Model Direct Instruction SteerMoE Unsafe SteerMoE + AIM
GPT-OSS-120B 100% safe 90% safe 0% safe
Qwen3-30B 98% safe 60% safe 2% safe
Phi-3.5-MoE 100% safe 94% safe 0% safe

Faithfulness Steering

Steering Direction FaithEval-CF FaithEval-Unans CF-TriviaQA Avg.
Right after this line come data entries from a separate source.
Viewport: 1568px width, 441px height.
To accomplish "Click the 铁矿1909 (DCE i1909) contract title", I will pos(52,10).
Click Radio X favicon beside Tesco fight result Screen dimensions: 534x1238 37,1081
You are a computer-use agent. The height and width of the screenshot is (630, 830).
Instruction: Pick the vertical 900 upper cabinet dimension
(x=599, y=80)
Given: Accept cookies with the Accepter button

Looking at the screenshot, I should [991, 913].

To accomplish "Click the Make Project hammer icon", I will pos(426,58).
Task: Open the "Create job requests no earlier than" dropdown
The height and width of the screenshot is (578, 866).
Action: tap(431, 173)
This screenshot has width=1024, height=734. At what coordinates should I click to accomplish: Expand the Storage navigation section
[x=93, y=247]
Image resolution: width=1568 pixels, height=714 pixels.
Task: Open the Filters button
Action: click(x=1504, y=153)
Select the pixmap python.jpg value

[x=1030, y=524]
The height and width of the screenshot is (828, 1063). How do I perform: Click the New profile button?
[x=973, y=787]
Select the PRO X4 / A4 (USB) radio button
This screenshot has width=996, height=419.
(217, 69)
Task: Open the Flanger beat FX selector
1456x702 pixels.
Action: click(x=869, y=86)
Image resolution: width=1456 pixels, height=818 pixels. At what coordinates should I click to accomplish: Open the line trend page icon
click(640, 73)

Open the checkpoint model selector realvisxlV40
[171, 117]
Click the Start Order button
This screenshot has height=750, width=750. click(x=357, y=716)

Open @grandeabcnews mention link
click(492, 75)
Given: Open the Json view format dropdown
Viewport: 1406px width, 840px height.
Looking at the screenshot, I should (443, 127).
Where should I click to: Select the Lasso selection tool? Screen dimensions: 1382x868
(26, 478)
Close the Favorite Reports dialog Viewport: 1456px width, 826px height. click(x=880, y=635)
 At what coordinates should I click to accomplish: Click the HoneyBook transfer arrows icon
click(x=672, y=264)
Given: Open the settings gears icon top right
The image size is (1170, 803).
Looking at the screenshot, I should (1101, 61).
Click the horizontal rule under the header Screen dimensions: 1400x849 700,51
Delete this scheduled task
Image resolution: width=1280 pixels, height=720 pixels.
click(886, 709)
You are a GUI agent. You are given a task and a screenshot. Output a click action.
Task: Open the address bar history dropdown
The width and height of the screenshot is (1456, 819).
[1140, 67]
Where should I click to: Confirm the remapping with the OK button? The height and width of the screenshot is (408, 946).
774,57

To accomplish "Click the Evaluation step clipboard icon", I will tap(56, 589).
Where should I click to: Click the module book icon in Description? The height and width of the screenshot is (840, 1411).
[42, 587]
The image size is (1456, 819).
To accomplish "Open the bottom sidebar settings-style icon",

Improvement
Toward faithful +10%~+27% Significant gain Significant gain Up to +27%
Control set MCTest No degradation No impact on general QA

Key Safety Findings

Attack Combination GPT-OSS-120B Qwen3 Phi-3.5 OLMoE
AIM alone 100% 2% 96% 100%
FFA alone 100% 48% 100% 92%
SteerMoE + AIM 0% 2% 0% 36%

Key Findings

  1. Safety- and faithfulness-correlated experts concentrate in the middle layers of the model.
  2. Safety experts activate predominantly on safe tokens and unsafe experts on unsafe tokens, yielding a natural token-level attribution signal.
  3. SteerMoE is orthogonal to existing jailbreak methods; their combination can completely bypass all safety guardrails.
  4. The findings expose "alignment illusion" in MoE models: safety alignment concentrates along a small number of expert pathways and collapses with minor routing perturbations.

Highlights & Insights

  • Dual-edged analysis: The same method can both enhance safety/faithfulness (+20%/+27%) and completely destroy safety (−100%).
  • Lightweight and efficient: No modification to model weights, no additional training required; leverages existing routing computation.
  • Exposes fundamental vulnerability: Safety guardrails of GPT-OSS-120B collapse from 100% → 0% under SteerMoE + AIM.
  • New dimension of "alignment illusion": Safety alignment must cover all routing paths, not merely a few expert pathways.
  • Interpretability byproduct: Expert activation patterns serve as token-level attribution and hallucination detection signals.

Limitations & Future Work

  • Applicable only to MoE architectures; not directly transferable to dense models.
  • Constructing contrastive paired inputs requires behavioral contrast, which is difficult for subtle behaviors.
  • The optimal number of steered experts depends on model architecture hyperparameters and requires per-model tuning.
  • The ethical risks associated with safety attacks warrant attention.
  • MoE analysis: Mixtral lexical specialization, OLMoE routing saturation, domain specialization, etc.
  • LLM steering: LM-Steers, representation engineering, RICE, etc.
  • Safety attacks: GCG, ArtPrompt, AIM jailbreak methods.

Rating

  • Novelty: ⭐⭐⭐⭐⭐ — Reframes MoE routing as a controllable behavioral interface.
  • Technical Depth: ⭐⭐⭐⭐ — Method is concise yet analysis is comprehensive.
  • Experimental Thoroughness: ⭐⭐⭐⭐⭐ — 11 benchmarks × 6 models, across safety and faithfulness dimensions.
  • Practicality: ⭐⭐⭐⭐ — Zero-cost inference-time steering, though the safety attack surface warrants concern.